Disaster relief in Chad
A Helicopter is about to deliver disaster relief supplies to people in Chad

Still traveling.  It’s already been a long trip and it’s still only half done.  Leaving Seattle on Sunday evening, I’ll arrive in Ndjamena on Tuesday.

On arrival, we’ll immediately apply for my travel permit to go to Goz Beida, the town in the east where we work.  Because it is a conflict zone, the government must control which foreigners go into the area.  As we have permission to work there and an on-going program, it is little more than a formality, but it must be done and it takes time.
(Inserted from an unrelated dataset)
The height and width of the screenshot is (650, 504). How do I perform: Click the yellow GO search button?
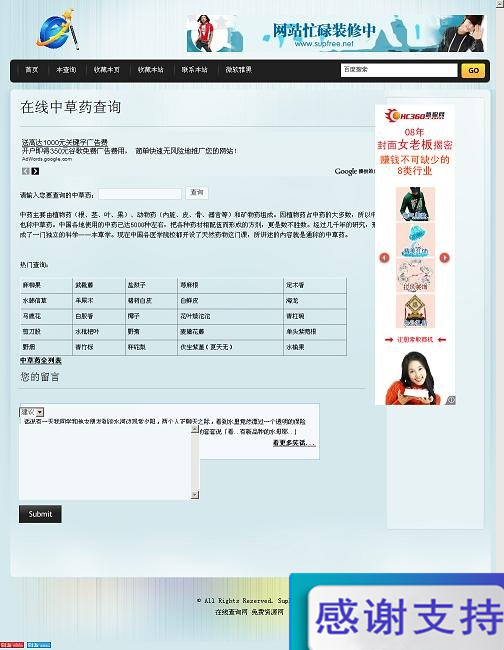[x=473, y=70]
Usually about a day – if we catch the right people at their desks.  Then I’ll get a seat on a UN flight to Abeche, the main town in the east where I’ll have to spend the night, arriving in Goz Beida on Thursday or more likely Friday.  So that means travelling from Sunday to Friday to get to our base.  The airline I’m on is notorious for losing bags – about half the time I have to wait days or weeks for my bags to show up.   Once, after 4 months, they showed up on another continent, 6,000 miles away.  Another time they never did arrive.  Now, I carry the essentials with me plus any valuable equipment I am taking to the field.

disaster relief chad
A worker unloading disaster relief supplies

I’ve been doing disaster relief work for about 13 years now.  It is unlike anything else in the world.  Mind-numbing days of tedium and discomfort mixed with unbelievable moments exhilaration when things work out that more than make it all worthwhile – when you can provide disaster relief to someone.  After so many years, the learning curve is still very steep.  It’s one of the things that makes disaster relief and aid work so exhausting while at the same time so compelling.  Until the last few years, I was always based in the field, working for months and even years in a single place, on a single crisis.  Now, I work more as an advisor and hop around to different programs.  One of the things I miss most in my new role is the close relationships with my teams.
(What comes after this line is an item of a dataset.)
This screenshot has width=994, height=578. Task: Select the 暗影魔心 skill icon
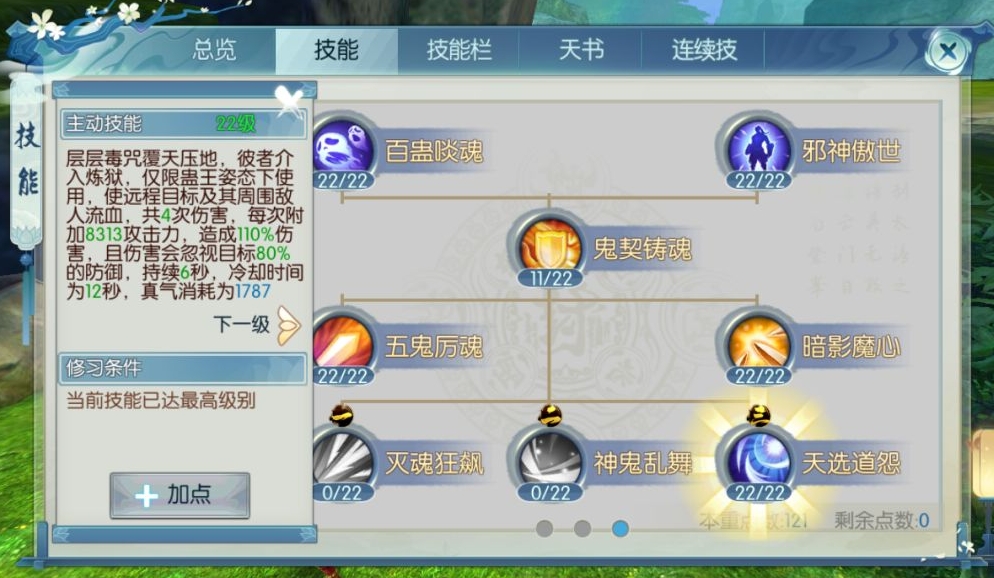pos(758,343)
Although I helped start this program in Chad (a country in Africa) a year and a half ago, I expect to learn a lot on this trip, as I do on every trip.  I expect to learn not just about Chad, or this particular crisis, or about specific techniques, but also about people in general – the people we are there to serve, our team on the ground, and even myself.  As Chadian food isn’t exactly my favorite, I expect I’ll lose a bit of myself as well (in pounds).

Today is my brother’s 40th birthday.  I wonder if I can call him from the airport in Rome where we’ll have to sit on the runway for an hour between 8 hour flights.